I believe that I've got this feature working, and in addition to adding support for ROLLUP grouping, I've also, as a side effect, added support for multiple distinct aggregates in the same result set.
However, my implementation is substantially different than the previous implementation, as the previous implementation generally computed aggregates using sort observers, whereas my new implementation does not use sort observers. Instead, the implementation sorts the data (unless it's already in sorted order) and then processes the data in a single pass over the sorted values, computing the various levels of aggregates as it goes.
During review of the changes, Knut Anders wondered what the overall affects on performance were. This is a good question, and I'm trying to figure out how to answer it. I think that the best thing to do is to write a benchmark, and then we can run it against both the old and the new implementations, and measure the results.

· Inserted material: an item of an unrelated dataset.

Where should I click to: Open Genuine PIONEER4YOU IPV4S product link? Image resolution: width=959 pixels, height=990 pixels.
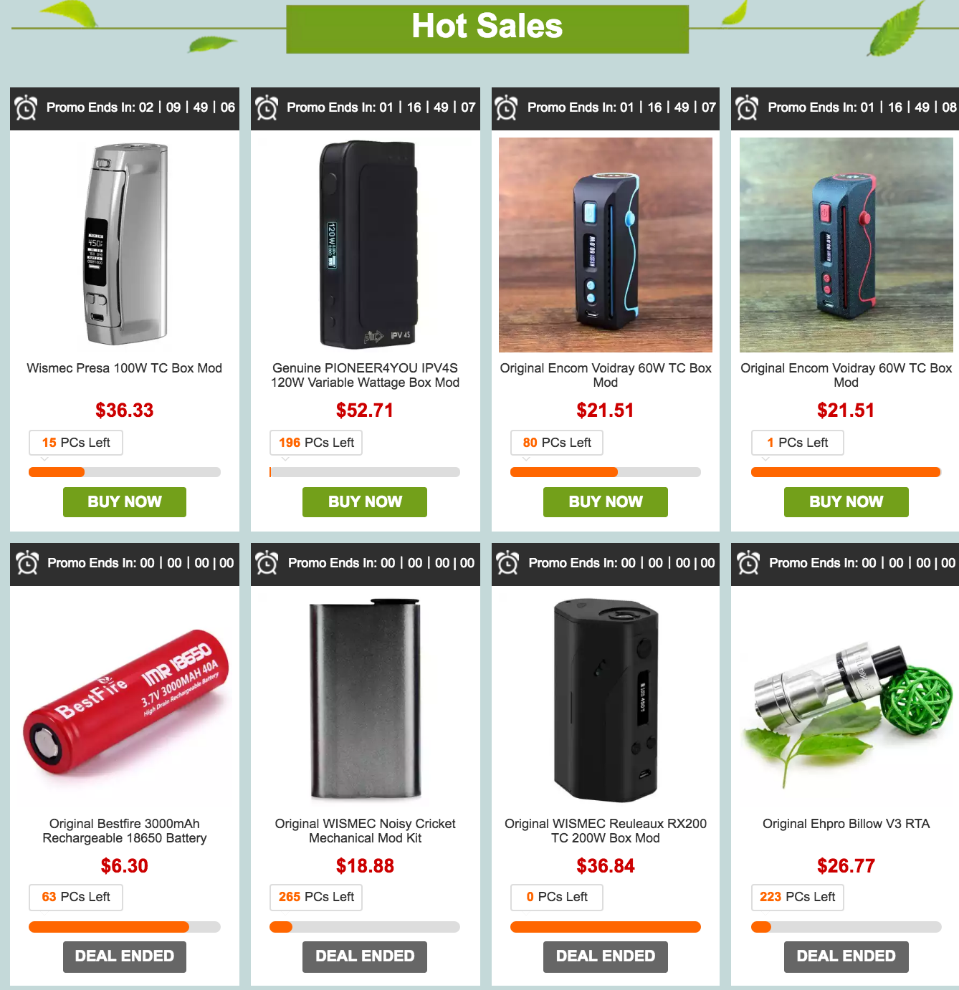point(366,375)
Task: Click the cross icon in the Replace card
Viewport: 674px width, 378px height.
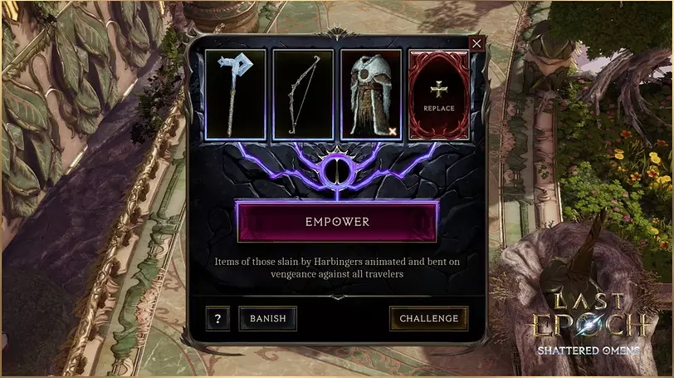Action: (x=439, y=90)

Writing a GROUP BY benchmark is simpler than many other possible benchmarks, but it is still not an easy job. For the most part, the overall structure of a reasonable GROUP BY benchmark is probably something like:
load-some-sample-data
for each interesting GROUP BY statement,
note the current time
execute the GROUP BY statement and
read all the results
note the current time again and
compute the elapsed time
print a simple result stating
the statements that were run and
the elapsed time for each statement
The interesting questions, then, are:
- what statements should we run, and
- what data should we run them against?
- the new statements, which can only be run against Derby with my proposed DERBY-3002 patch, and
- an equivalent set of statements which can be run against older versions of Derby. For example, ROLLUP can be replaced by an equivalent set of UNION'ed GROUP BY statements. And multiple DISTINCT aggregates can be replaced by some sort of join of multiple subqueries, each with its own single DISTINCT aggregate.
- There should be enough data to make the queries interesting, and require the database to do enough work so that differences in the implementation performance become important. If there isn't much data, almost any algorithm would be good enough.
- The data needs to include the right data types; should we use strings? numbers? large objects? dates and times?
- The distribution of the data is very important: how many groups are there in the data, and what is the ratio between the number of groups, and the total amount of data?
One place to start is to incorporate the GROUP BY examples from the Derby documentation, and from the ROLLUP specification.
Another possibility is to use statements and data from existing benchmarks; for example, there are the TPC-* benchmarks from tpc.org; TPC-D might be the best place to start looking for GROUP BY examples. Are there other such benchmarks?
Where else might I look for inspiration for building a GROUP BY benchmark?